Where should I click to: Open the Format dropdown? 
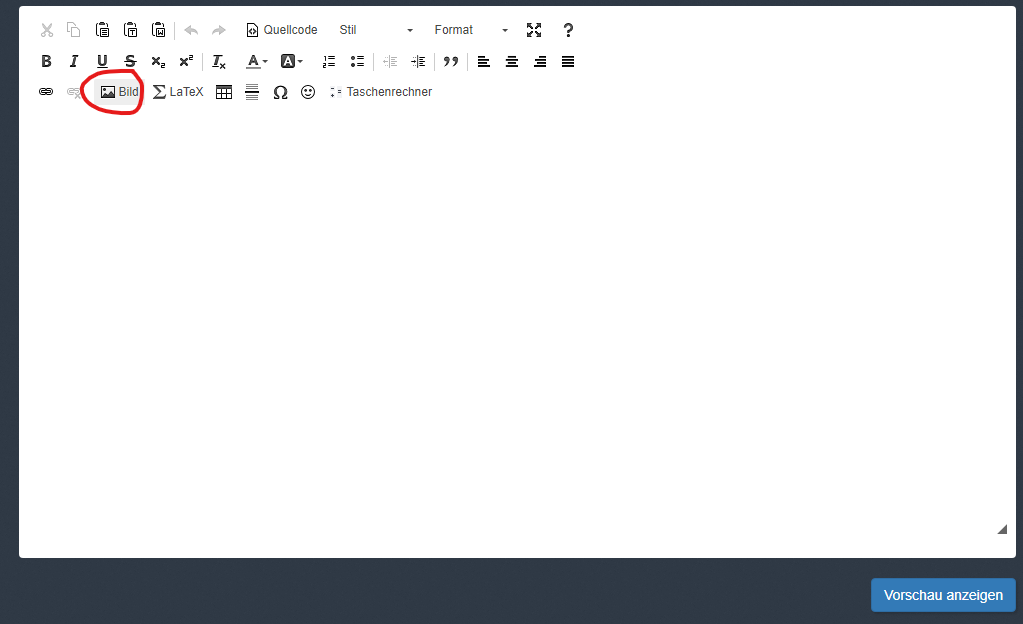(x=471, y=30)
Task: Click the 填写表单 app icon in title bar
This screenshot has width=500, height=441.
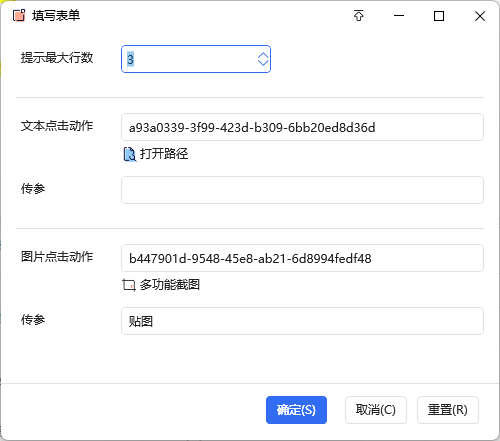Action: pos(19,16)
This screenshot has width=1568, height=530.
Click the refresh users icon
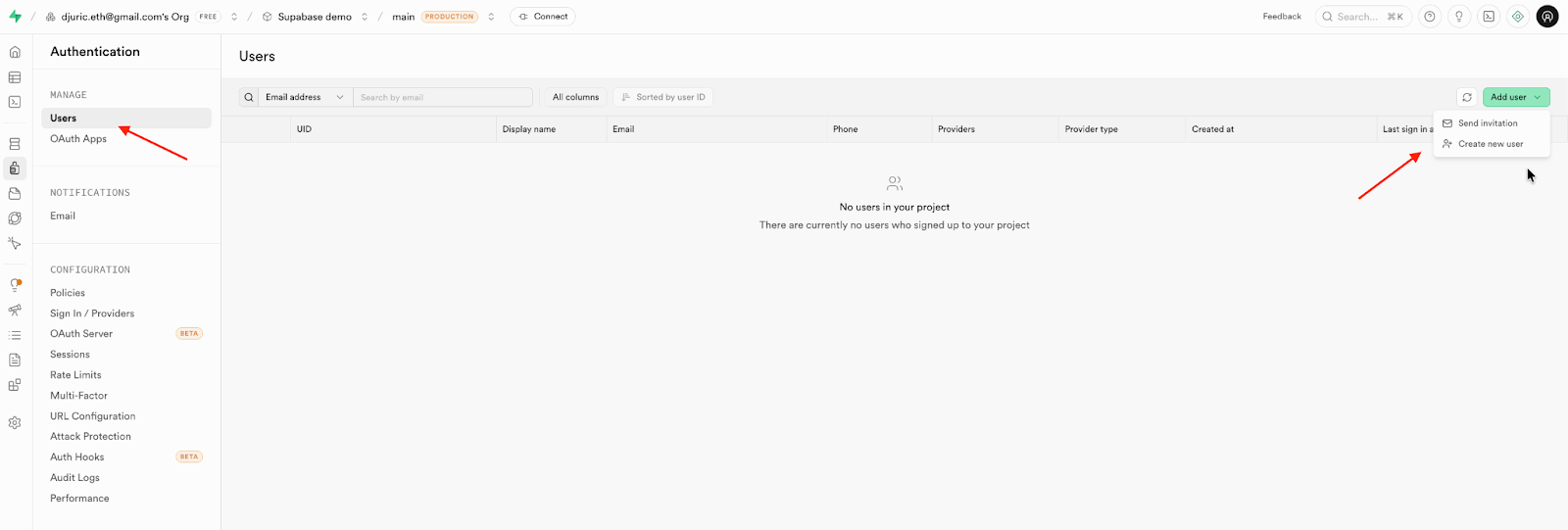pos(1467,97)
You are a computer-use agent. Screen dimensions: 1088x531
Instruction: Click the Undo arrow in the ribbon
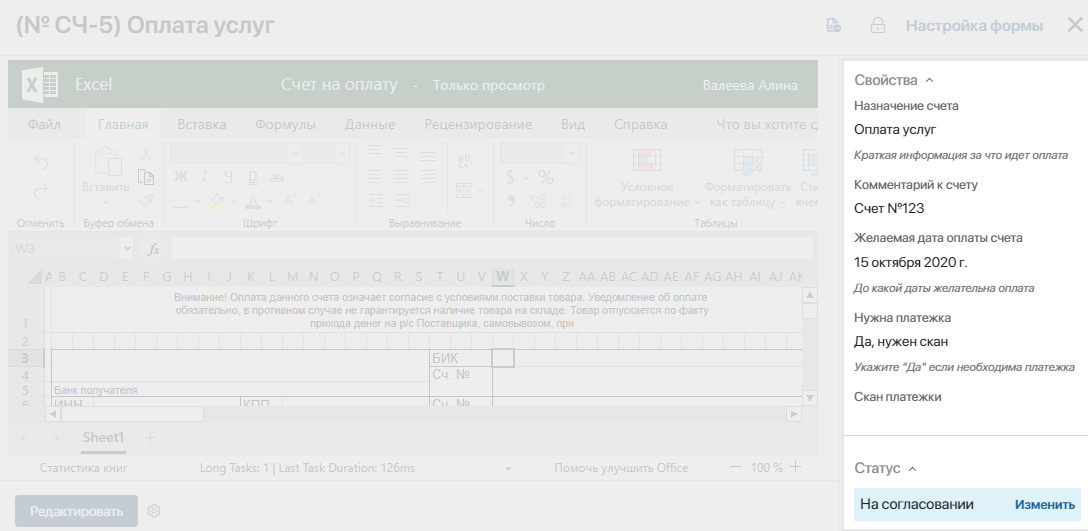pyautogui.click(x=41, y=161)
= = = = =
TASK ITEM: The listing is to be repeated exactly, with its pictures removed.

PROBLEM SOLUTION:
Where should I click to: Open the Format dropdown? 
(x=471, y=30)
Task: Click the 填写表单 app icon in title bar
This screenshot has width=500, height=441.
Action: pos(19,16)
This screenshot has width=1568, height=530.
Click the refresh users icon
pos(1467,97)
You are a computer-use agent. Screen dimensions: 1088x531
Instruction: Click the Undo arrow in the ribbon
pyautogui.click(x=41, y=161)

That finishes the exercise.